Otis Gospodnetic wrote:
>Perhaps the container logs explain what happened
1) I can't find anything intersterting in the container logs. To the
best of my knowledge, neither of the containers notice the drop. Jetty
d show "out of threads" type errors before I tweaking the thread
parameters. Once it was tuned a bit, I stopped seeing these entries in
the log, but did not stop getting the errors.
How about just throttling to the point where the failure rate is 0%? Too slow?
2) Throttling to 0 errors really slows things down. The last time I ran
stats, performance scaled almost linearly with additional threads until
we reached the approximate number of CPUs in the system. Anything above
two threads shows progressively more error if I don't apply any
throttling. The churn I need to keep up with makes that undesirable.

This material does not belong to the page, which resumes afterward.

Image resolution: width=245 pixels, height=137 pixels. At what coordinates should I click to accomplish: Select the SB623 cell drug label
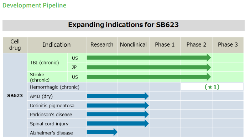tap(15, 96)
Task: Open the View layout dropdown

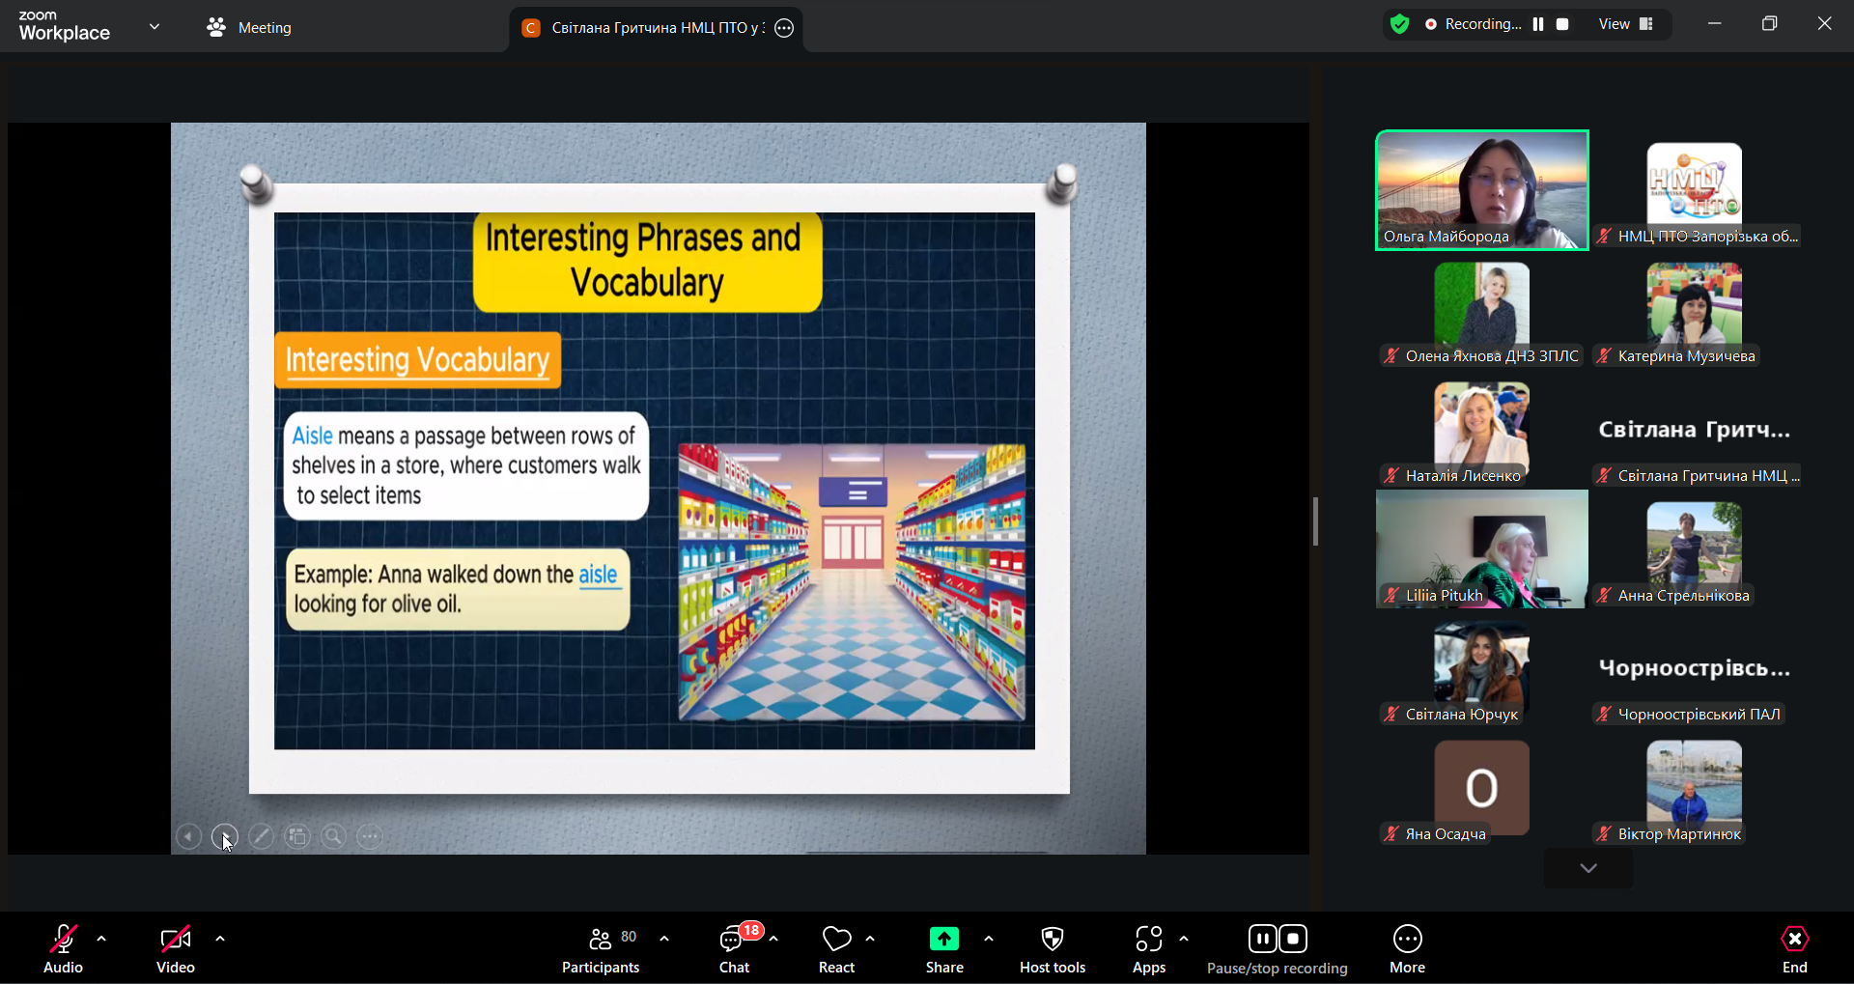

I'll put together some stats on insert rates, number of threads, and
error rates and post them here. It's a classic trade off: tolerating
poor results that require additional processing in exchange for higher
performance. A set of heuristics for this situation might be useful,
since I'm likely not the only one with an indexing bottleneck.
-Jim
Otis Gospodnetic wrote:
Perhaps the container logs explain what happened?
How about just throttling to the point where the failure rate is 0%? Too slow?
Otis
--
Sematext -- http://sematext.com/ -- Lucene - Solr - Nutch
----- Original Message ----
From: Paleo Tek <[EMAIL PROTECTED]>
To: solr-user@lucene.apache.org
Sent: Friday, September 12, 2008 11:19:52 AM
Subject: No server response code on insert: how do I avoid this at high speed?
I have a largish index with a lot of churn, and inserts that come in
large bursts. My server is a multiprocessor with plenty of memory, so I
can multi-thread and stuff in about 1.6 million records per hour, going
full speed. I use a dozen or so threads to post curl inserts, and
monitor the responses.
Using jetty, there is ~10% failure rate with no server response code
received. Switching to tomcat reduces the error rate to around 2%.
(which makes me like tomcat a lot, even though I'm a dog person...). I
suspect I'm overrunning the capacity of the servlet container. Tweaking
parameters in Jetty improved performance, and I can tune Tomcat. But
then I'll just be overrunning a tuned system, at a slightly faster rate.
My work around is to keep track of which inserts fail, but I suspect
there's a better approach. Any suggestions how I can balance maximum
insert speed with a low error rate? Thanks!
-Jim